A couple of days ago Jeff Stedfast ran into some problems with gcc 4.4, strict aliasing and optimizations. Being a geeky sort of person, I found the problem really interesting, not only because it shows just how hard it is to write a good, clear standard, even when you're dealing with highly technical (and supposedly unambiguous) language, but also because I never did "get" the aliasing rules, so it was a nice excuse to read up on the subject.

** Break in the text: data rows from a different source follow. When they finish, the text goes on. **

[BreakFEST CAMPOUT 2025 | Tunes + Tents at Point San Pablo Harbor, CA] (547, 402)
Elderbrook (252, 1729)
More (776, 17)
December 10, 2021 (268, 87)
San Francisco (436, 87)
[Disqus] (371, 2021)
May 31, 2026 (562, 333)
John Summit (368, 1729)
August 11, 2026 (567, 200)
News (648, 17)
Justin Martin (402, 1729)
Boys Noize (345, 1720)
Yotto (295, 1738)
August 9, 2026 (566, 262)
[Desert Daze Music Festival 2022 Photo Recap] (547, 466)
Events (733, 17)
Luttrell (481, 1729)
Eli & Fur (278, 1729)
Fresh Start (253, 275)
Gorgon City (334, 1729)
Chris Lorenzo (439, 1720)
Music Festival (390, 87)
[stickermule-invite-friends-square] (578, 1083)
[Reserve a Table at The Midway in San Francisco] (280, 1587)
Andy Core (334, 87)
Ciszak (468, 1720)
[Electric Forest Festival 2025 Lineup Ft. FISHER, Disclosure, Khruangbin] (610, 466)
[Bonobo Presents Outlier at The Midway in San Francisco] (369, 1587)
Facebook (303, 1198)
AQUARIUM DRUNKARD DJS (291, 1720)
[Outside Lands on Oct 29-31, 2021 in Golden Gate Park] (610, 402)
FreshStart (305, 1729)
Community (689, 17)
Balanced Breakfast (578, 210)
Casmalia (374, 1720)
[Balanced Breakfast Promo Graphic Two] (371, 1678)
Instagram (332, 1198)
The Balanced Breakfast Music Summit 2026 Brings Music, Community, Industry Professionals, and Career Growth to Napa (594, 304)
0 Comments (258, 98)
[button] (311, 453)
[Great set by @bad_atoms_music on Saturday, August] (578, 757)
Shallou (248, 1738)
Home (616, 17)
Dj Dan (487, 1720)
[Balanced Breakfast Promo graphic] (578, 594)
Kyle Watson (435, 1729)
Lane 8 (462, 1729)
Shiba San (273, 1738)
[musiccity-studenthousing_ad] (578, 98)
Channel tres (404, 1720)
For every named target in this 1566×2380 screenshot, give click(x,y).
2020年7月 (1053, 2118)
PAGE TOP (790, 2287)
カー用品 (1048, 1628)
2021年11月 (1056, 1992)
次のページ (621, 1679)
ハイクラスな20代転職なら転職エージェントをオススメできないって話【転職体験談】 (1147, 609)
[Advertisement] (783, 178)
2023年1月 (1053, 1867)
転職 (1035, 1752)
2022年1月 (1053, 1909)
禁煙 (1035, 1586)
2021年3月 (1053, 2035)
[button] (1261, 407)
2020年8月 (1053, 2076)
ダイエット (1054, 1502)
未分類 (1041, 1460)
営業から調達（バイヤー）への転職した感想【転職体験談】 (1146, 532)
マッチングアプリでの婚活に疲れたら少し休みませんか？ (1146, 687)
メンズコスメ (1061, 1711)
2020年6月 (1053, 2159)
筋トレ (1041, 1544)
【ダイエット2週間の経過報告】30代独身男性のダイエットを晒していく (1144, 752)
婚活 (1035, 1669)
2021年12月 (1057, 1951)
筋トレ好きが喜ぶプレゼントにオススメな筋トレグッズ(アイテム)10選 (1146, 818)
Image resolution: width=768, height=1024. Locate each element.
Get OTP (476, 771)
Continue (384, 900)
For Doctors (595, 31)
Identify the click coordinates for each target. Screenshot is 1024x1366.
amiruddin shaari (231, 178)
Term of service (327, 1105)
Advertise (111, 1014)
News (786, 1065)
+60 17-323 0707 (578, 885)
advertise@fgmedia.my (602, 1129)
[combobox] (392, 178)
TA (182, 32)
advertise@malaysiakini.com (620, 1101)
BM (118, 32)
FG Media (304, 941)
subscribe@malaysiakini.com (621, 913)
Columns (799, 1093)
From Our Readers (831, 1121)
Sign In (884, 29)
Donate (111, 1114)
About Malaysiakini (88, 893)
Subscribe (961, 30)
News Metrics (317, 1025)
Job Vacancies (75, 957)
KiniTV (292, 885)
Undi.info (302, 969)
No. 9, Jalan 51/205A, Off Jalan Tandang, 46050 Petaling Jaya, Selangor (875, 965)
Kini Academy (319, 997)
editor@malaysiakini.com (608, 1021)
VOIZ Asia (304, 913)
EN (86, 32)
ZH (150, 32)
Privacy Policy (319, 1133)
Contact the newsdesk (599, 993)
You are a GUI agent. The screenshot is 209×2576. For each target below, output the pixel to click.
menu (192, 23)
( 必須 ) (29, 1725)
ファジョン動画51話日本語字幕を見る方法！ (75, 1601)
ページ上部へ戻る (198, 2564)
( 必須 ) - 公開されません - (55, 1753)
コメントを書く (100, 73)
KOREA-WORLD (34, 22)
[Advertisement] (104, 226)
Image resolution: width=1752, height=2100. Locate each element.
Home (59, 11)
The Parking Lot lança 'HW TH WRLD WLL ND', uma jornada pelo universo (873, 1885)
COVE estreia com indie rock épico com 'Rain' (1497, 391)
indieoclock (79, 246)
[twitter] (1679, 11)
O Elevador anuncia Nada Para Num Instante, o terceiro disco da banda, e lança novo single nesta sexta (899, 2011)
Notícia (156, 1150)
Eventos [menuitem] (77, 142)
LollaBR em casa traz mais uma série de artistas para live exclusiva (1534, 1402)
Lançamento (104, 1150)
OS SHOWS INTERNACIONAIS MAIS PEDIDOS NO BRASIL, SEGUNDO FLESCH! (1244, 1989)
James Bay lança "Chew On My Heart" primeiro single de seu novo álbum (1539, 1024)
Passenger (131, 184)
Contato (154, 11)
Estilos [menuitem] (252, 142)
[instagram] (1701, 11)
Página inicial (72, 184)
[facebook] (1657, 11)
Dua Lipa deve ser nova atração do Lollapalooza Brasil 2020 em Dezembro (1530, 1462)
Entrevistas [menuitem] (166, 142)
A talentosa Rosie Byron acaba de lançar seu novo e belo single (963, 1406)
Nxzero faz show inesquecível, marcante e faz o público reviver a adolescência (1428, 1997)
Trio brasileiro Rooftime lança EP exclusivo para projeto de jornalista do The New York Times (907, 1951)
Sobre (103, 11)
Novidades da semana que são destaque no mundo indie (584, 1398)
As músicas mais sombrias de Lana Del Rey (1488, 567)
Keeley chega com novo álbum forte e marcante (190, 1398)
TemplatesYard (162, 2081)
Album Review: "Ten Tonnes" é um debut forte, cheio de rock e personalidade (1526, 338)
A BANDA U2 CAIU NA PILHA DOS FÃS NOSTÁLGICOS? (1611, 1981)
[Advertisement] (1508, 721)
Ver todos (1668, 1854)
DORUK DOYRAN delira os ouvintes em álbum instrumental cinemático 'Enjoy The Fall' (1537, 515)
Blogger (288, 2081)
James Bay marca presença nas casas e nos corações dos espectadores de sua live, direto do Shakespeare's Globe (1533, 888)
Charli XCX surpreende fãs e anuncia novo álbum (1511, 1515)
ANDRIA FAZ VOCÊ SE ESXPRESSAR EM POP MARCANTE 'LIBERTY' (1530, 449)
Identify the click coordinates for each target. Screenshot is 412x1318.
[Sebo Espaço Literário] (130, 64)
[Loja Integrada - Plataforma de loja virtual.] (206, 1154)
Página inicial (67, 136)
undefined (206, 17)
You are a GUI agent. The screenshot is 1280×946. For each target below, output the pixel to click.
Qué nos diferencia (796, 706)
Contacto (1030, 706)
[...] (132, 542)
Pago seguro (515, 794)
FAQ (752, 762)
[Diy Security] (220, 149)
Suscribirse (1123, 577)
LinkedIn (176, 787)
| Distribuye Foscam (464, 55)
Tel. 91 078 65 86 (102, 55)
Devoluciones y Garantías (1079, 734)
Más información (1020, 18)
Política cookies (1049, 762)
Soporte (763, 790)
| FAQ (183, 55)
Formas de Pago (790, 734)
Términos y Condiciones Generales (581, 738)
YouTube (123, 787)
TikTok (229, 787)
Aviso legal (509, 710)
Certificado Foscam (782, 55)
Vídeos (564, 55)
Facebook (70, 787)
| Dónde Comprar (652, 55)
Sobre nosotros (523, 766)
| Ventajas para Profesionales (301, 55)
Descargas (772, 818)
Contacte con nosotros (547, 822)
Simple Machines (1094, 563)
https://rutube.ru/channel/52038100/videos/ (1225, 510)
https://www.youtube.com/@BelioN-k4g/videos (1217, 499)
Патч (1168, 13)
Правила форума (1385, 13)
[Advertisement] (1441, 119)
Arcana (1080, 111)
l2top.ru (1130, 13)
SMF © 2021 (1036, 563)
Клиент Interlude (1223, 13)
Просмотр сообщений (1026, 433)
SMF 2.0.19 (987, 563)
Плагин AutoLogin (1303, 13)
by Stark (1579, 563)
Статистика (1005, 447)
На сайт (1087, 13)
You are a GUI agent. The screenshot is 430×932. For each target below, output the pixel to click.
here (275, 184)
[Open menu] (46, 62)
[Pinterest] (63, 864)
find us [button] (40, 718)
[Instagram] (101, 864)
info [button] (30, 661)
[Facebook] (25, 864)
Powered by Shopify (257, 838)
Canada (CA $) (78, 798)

Basically, the standard says that you can't do this:

int a = 0x12345678;
short *b = (short *)&a;

I'm forcing a cast here, and since the types are not compatible, they can't be "alias" of each other, and therefore I'm breaking strict-aliasing rules. Note that if you compile this with -O2 -Wall, it will *not* warn you that you're breaking the rules, even though -O2 activates -fstrict-aliasing and -Wall is supposed to complain about everything (right??). Apparently, this is by design, though why would anyone not want warnings in -Wall for something that will obviously break code is beyond me. If you want to be told that you're not playing by the rules, make sure you build with -Wstrict-aliasing=2, which will say:

line 2 - warning: dereferencing type-punned pointer will break strict-aliasing rules

So now you know you're being naughty. Of course, if you did try to access the variable, even just with -Wall it will complain at you - this more complete snippet will give you several warnings with -Wall:

int a = 0x12345678;
short *b = (short *)&a;
b[1] = 0;
if (a == 0x12345678)
  printf ("error\n");
else
  printf ("good\n");

line 3 - warning: dereferencing pointer ‘({anonymous})’ does break strict-aliasing rules

The problem gets ugly when you're dealing with structs and pointers to them - then -Wall is completely silent about possible issues, and only -Wstrict-aliasing=2 will work, like in this little snippet:

typedef struct type {
  struct type *next;
  int val;
} Type;

...

Type *t1, *t2, *t3;
t1 = t2 = NULL;
t1 = (Type*) &t2;
int i;
for (i = 0; i < 2; i++) {
  t3 = malloc (sizeof (Type));
  t1->next = t3;
  t1 = t3;
}
if (!t2)
  printf ("error\n");
else
  printf ("good\n");

This doesn't emit any warnings on -Wall because the loop makes it slightly fuzzy for gcc to tell whether things are getting assigned or not. -O2 will optimize away the assignment to t1 on line 3, which will make things not work later on.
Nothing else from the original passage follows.